Members of the St. Ambrose Catholic School Class of 2020 were supposed to leave Thursday night for a fun, educational trip to Washington, D.C.
Because schools have been closed since mid-March due to the COVID-19 pandemic, that trip was canceled.
The eighth-graders were forced to communicate with each other and their teachers virtually, and they also missed out on school activities.
Since several of them had attended the Seymour school since preschool, they also were looking forward to participating in a tradition, the clap out on the last day of school, where students line the hallways and clap and cheer for the eighth-graders.
School staff members and the students’ parents came together to give them the next-best alternative.
On Thursday night outside the front of the school, the 14 members of the class stood at least 6 feet apart in front of signs with their names on them and waved as family members and other supporters drove by in their vehicles.

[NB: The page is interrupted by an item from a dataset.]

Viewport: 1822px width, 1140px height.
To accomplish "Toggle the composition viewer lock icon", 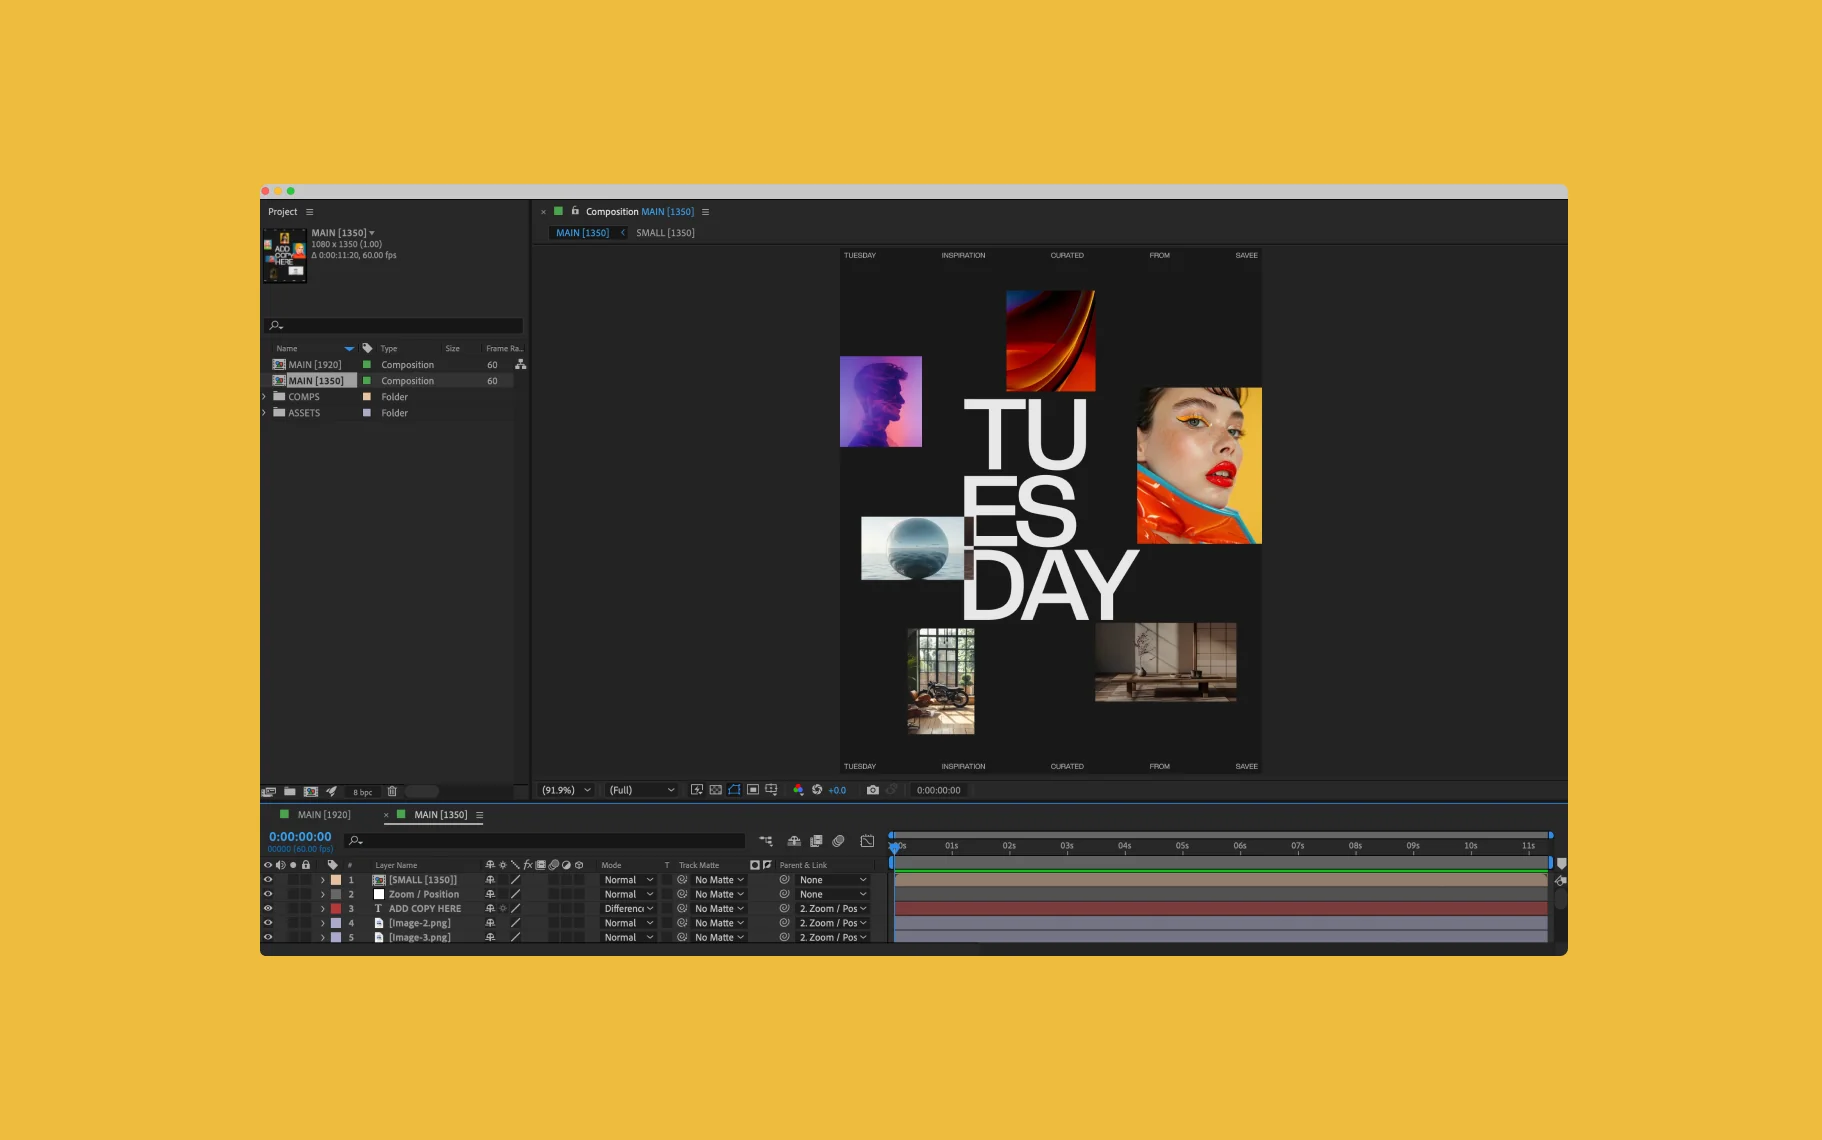I will (x=575, y=212).
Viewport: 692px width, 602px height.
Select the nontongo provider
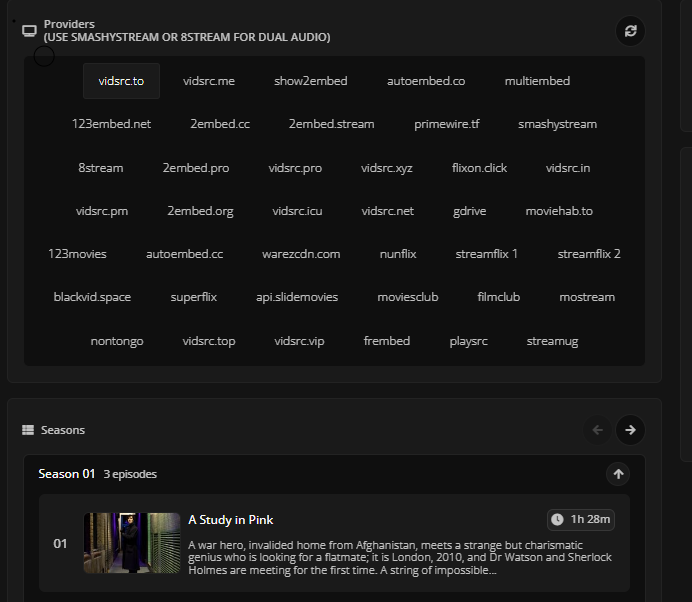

The well-wishers honked their horns as they drove by, and several made signs or had balloons on their vehicles.
“These kids have been together, a lot of them, since preschool and are grieving because they haven’t had a chance to be together and end all of these years,” Principal Michelle Neibert-Levine said.
“The clap out is one of the things they said they really were going to miss and were disappointed about missing, so we organized this,” she said. “That’s our point: Let’s try to give them the memories. It’s not the clap out, it’s not Washington, D.C., but we’re going to do whatever we can to make it special for them.”
After the parade, the eighth-graders took their signs, which were autographed by their classmates, and balloons home with them along with a gift bag that contained a framed picture from their Christmas music program and some treats.
They also took a group picture in front of a “We love our eighth-graders” sign outside the school, and a video featuring pictures of the class members throughout their years at St. Ambrose and words of advice from staff members was posted on the school’s Facebook page.
The school has reserved cabins at Brown County Inn for an upcoming outing to replace the trip to the nation’s capital, and there will a graduation Mass and a formal reception when it’s safe to do so, Neibert-Levine said.
Eighth-grader Solomon Hall said it has been tough being out of school and only seeing his classmates and teachers through Zoom meetings.
He also was looking forward to the clap out.
“A lot of these people have been here since pre-K, so that has been the moment that they’ve been waiting for since 3 and 4 years old,” he said. “To be taken away by a virus, it’s pretty sad.”
Thursday’s parade, however, lifted his spirits.
“It was awesome,” he said. “A lot of support from the community. It shows that people really care. It’s sad that we can’t have (the clap out), but for people to chip in and really work hard, it means something.”
Classmate Mia Crespo said she wanted to spend her last few days at St. Ambrose with classmates and have fun.
Since they couldn’t do that, she said it was nice for people to come together to organize the parade.
“I was really excited just everyone doing this thing for our class,” she said. “We’ve been here for so long, and it’s just really special and it means a lot.”
As family members drove by, they presented Crespo with a vase of flowers and had balloons for her in the vehicle.
“It felt really nice, and I was really excited and happy that everyone believes in what I’m going to do after here,” she said.
Eighth-grader Avery Stewart said the parade was a bright spot after all of the challenges everyone has had to face.
“It was really special. It made me sad,” she said. “I should be more thankful and not take things for granted, that’s for sure.”
It was good to be with her classmates again, too, she said.
“I have been with our class since I was really little. There’s something about our class,” Stewart said. “Everyone just feels like family around here.”
Anthony Juarez said he had attended St. Ambrose since third grade. Not being there for the last eight weeks, he said it was life-changing.
“It makes me reflect on how things can change just immediately, how you have no control over certain things where they just happen and you don’t even expect it,” he said. “I never thought something like this would happen. You kind of think it’s going to be perfect, which that doesn’t happen. It was just immediately out of nowhere.”
He said it took some adjusting to communicate with his classmates and teachers.
“It felt kind of weird at first because a lot of people in the meeting were silent, so we didn’t really know what to say,” he said. “But after a while, we kind of started getting into the groove, into the flow, and we started talking and got used to it. It seemed pretty normal after that.”
Another sense of normalcy came Thursday night when the class was reunited in-person.
“It’s something that I’ll remember for probably the rest of my life how something like this can impact such a large majority of life,” Juarez said. “It made me reflect on how to cherish how things were before and how things will be once this is over.”